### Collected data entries
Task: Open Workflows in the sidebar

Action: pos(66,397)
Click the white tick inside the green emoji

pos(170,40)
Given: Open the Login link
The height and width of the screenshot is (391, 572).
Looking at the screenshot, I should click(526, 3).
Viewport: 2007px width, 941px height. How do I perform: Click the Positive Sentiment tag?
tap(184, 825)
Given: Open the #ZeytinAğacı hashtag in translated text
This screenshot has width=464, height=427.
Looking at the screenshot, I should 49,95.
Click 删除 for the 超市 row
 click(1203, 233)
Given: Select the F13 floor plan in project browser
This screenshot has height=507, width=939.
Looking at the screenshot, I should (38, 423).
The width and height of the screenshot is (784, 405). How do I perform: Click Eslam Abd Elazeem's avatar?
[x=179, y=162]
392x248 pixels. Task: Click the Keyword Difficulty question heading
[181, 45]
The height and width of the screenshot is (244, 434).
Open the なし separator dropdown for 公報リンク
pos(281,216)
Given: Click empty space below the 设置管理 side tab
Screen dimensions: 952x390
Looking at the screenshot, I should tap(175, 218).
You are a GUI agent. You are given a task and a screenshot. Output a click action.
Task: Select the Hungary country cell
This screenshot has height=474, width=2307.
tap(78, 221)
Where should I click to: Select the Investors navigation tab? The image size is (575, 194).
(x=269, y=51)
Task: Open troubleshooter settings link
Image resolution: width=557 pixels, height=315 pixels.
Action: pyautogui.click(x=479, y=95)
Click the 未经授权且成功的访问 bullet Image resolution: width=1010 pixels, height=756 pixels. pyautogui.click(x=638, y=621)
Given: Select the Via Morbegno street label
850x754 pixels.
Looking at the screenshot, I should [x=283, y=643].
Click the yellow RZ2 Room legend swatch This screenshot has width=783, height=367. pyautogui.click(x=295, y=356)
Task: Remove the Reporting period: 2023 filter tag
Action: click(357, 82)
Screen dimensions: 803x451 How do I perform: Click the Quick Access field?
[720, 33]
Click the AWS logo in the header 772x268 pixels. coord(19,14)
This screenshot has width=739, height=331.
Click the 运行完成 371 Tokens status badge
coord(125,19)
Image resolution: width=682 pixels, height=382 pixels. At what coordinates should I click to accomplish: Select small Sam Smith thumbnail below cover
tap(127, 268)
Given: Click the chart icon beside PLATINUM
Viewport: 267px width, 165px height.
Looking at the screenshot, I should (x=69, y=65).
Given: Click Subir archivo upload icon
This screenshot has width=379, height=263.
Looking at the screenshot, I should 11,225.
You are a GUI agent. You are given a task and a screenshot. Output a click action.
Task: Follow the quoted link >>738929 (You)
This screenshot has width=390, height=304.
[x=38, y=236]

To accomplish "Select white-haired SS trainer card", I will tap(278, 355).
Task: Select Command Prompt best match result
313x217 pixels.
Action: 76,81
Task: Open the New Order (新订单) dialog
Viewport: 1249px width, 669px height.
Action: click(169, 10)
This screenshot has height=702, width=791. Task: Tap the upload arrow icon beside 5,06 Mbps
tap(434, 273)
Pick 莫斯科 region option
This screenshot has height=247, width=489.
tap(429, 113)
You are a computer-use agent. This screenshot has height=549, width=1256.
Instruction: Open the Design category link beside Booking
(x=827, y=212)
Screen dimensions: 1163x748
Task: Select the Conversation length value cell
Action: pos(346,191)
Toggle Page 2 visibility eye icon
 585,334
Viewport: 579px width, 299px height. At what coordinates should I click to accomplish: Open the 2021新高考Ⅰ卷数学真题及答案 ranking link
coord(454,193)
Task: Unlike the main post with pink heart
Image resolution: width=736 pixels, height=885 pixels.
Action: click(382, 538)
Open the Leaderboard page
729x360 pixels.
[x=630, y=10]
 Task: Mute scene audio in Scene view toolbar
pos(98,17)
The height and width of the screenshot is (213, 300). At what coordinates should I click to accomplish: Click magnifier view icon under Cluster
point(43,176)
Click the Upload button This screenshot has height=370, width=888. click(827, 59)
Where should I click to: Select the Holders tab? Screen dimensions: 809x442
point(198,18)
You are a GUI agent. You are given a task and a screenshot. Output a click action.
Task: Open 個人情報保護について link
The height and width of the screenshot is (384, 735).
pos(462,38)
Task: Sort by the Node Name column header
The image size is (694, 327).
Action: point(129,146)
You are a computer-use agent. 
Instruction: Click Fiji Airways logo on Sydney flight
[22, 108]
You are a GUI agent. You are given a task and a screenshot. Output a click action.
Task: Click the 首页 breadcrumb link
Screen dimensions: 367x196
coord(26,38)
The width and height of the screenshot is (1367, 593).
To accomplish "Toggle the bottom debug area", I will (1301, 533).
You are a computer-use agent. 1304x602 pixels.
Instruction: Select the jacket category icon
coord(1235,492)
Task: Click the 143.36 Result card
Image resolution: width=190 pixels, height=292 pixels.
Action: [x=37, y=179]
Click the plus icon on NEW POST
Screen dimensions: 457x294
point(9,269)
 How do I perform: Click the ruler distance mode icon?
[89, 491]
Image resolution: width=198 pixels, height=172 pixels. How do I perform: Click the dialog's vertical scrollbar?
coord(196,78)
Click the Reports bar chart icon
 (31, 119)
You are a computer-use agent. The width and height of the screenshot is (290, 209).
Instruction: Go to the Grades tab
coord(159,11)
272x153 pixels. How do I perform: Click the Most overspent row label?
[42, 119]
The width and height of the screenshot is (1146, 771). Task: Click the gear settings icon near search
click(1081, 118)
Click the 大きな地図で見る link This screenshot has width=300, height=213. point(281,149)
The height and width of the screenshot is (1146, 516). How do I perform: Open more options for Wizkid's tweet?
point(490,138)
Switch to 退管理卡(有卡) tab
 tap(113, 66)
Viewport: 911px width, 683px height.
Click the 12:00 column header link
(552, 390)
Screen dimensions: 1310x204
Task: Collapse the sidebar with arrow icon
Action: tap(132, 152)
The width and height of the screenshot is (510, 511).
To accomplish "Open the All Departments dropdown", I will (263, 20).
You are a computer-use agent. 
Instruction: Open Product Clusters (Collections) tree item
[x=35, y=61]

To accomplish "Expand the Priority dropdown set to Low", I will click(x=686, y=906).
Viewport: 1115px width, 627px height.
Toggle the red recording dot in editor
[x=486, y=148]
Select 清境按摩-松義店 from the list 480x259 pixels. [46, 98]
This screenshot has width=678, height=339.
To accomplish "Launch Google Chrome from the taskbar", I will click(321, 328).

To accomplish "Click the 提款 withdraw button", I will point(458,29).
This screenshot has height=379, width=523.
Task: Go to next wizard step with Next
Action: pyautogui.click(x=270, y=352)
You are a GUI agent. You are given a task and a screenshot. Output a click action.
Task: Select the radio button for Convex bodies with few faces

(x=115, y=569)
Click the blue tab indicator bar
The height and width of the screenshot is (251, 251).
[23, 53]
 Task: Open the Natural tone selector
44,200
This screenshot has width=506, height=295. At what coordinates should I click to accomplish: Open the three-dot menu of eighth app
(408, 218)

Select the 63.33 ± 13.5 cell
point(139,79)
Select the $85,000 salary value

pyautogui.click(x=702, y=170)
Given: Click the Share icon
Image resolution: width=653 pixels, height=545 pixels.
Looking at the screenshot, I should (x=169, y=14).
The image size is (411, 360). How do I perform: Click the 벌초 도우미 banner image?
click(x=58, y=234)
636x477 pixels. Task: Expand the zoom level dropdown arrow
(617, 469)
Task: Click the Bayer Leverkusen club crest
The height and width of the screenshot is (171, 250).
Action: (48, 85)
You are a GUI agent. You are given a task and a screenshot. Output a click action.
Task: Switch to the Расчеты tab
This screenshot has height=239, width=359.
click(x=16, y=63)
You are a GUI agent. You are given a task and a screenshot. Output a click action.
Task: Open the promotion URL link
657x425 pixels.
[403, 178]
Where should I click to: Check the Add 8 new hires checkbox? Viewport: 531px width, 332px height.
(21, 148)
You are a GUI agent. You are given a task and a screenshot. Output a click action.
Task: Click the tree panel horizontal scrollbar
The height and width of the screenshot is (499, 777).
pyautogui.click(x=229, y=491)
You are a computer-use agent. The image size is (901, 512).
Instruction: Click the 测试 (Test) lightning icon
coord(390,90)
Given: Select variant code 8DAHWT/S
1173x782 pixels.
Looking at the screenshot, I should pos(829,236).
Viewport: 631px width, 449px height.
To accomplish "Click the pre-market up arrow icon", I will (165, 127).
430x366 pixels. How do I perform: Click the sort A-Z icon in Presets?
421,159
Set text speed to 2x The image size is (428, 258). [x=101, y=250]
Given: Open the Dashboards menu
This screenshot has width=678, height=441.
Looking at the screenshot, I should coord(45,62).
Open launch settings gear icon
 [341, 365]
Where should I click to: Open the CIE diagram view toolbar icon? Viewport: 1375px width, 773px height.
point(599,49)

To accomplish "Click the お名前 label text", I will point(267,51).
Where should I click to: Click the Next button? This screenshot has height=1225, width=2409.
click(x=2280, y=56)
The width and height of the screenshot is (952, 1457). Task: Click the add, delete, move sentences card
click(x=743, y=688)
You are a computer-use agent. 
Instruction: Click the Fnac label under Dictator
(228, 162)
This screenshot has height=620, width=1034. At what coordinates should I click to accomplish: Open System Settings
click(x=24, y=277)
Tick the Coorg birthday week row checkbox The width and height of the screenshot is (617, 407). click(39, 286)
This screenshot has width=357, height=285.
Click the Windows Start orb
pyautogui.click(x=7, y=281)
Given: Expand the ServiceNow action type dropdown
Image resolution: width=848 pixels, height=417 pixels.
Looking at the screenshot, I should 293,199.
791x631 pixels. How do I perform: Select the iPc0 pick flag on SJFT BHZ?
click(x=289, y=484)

### Work instructions
Show every line above in which the word "text" is found.

### The answer
Given: Open the #ZeytinAğacı hashtag in translated text
Set text speed to 2x The image size is (428, 258). [x=101, y=250]
To accomplish "Click the お名前 label text", I will point(267,51).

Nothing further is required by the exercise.